Bernanke Deserves Praise Despite Making Biggest Mistake in Post-War Era: Ben Stein

Bernanke Deserves Praise Despite Making Biggest Mistake in Post-War Era: Ben Stein·Breakout

By this time next year, Ben Bernanke could be tanned, rested and working on his memoirs. As the final six months of his second term as Chairman of the Federal Reserve wind down, it is widely believed that he will not sign on for a third term.

"I think he's looking at himself and saying, 'Do I want to earn pennies a year at the Federal Reserve, or do I want to earn $20 million a year on Wall Street?'" says economist, writer, commentator Ben Stein, in the attached video. "At some point the $20 million is going to start beckoning him and I think he's going to take it."

While conventional wisdom concurs that Bernanke will bow out, there is anything but consensus when it comes to the matter of whether or not the former Princeton professor is finishing, or cleaning up, the mess he has left behind.

For Stein, who has been married to the same woman for 45 years, there is a lot of good things for which Bernanke will be remembered, including his efforts to "prop up the banks, the money supply and the economy."

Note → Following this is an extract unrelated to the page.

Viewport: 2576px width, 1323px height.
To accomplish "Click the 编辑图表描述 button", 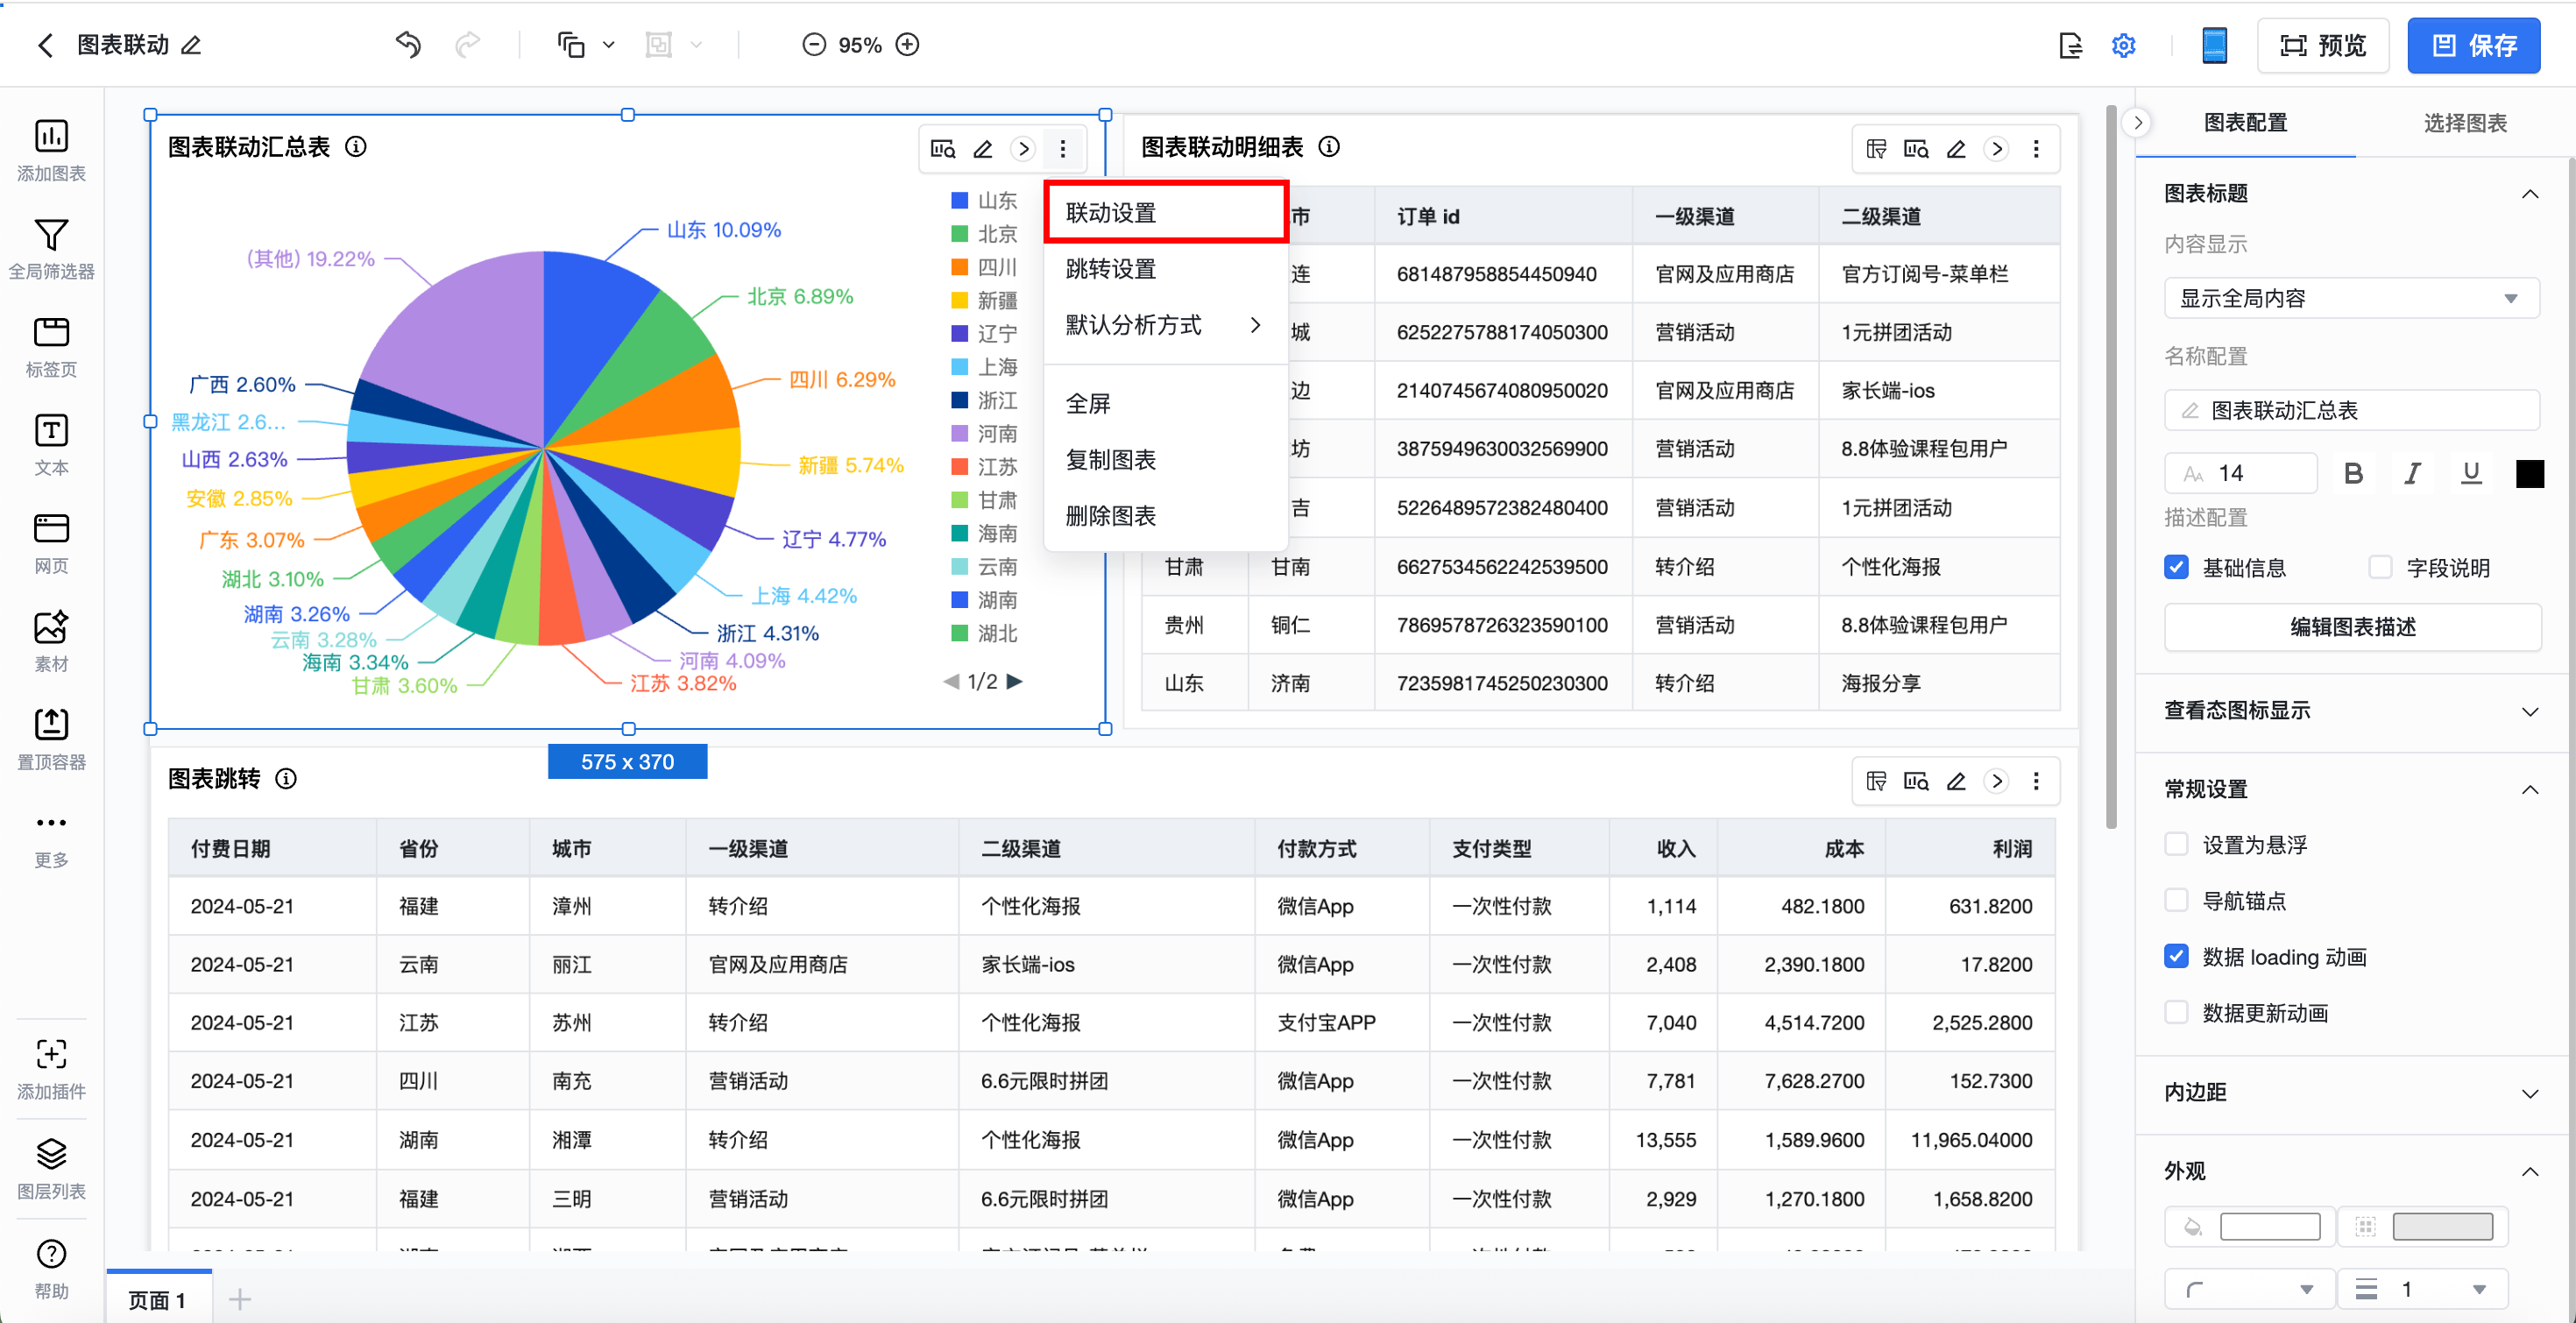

But he says there's also one problem that Bernanke will forever have on his resume, a blunder so large that Stein calls is "the worst mistake in post-war economic policy."

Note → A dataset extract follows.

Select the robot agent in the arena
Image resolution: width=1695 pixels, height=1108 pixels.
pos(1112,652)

"He did an incredibly terrible job at the beginning of his term, allowing Lehman Brothers to crash," Stein says, likening its collapse in 2008 to the failure of The Bank of the United States in 1931.

That said, it is worth noting that since making "that first catastrophic misstep" Stein believes that Bernanke "has done a very good job" and "deserves high praise."

Of course, only time will tell who will ultimately inherits Bernanke's job, but so far, two names can be found on most short lists; Fed Vice Chair Janet Yellen and former Treasury Secretary Larry Summers.

While Stein calls Yellen "extremely smart" and "capable" and considers Summers "the smartest of the smart," he's quick to point out that there are quite a few "very smart people out there, but we just don't know their names as yet."

One wildcard pick that Stein does offer up is Gene Sperling, the current director of the National Economic Council and a man he calls "terribly likable," who hasn't received the publicity or credit he deserves.

Chairman Bernanke's term ends January 31, 2014.